Wednesday, May 27, 2020

About a fiddler


I need to say from the outset that I do not disbelieve Jessica Chiccehitto Hindman when she says she got a job pretending to play the violin while a CD played, at the behest of a man she describes only as The Composer, who didn’t recognise Beethoven’s Fifth when he heard it. Instead – and her current role teaching creative writing at Northern Kentucky University may be relevant here – I might suggest that her account of her time with The Composer, her poverty-stricken Appalachian childhood, her drug addiction and mental collapse occupies a sort of Schrödinger’s Cat space on the fact/fiction continuum. Essentially, it’s better all round if we’re not quite sure if it’s true or not, whether this is a raw, honest memoir or an arch, postmodern, subtly metafictional conceit adopting the trappings of a raw, honest memoir. A solid decision either way makes the narrative a bit less interesting.

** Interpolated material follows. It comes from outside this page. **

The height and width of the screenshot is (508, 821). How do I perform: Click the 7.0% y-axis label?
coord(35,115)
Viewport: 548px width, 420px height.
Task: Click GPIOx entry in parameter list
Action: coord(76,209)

I dealt with this area a while back, discussing Salman Rushdie’s attempts to block a memoir by his own protection officer, which had apparently dipped its toe into the jacuzzi of fantasy; the problem being that Rushdie’s whole career had been based on a similar creative fudging of the boundaries.

Again, I’m not saying that Ms Hindman is playing similar games; just that I wouldn’t be surprised or upset if that turned out to be the case. But I would experience a tinge of regret that the ambiguity is over.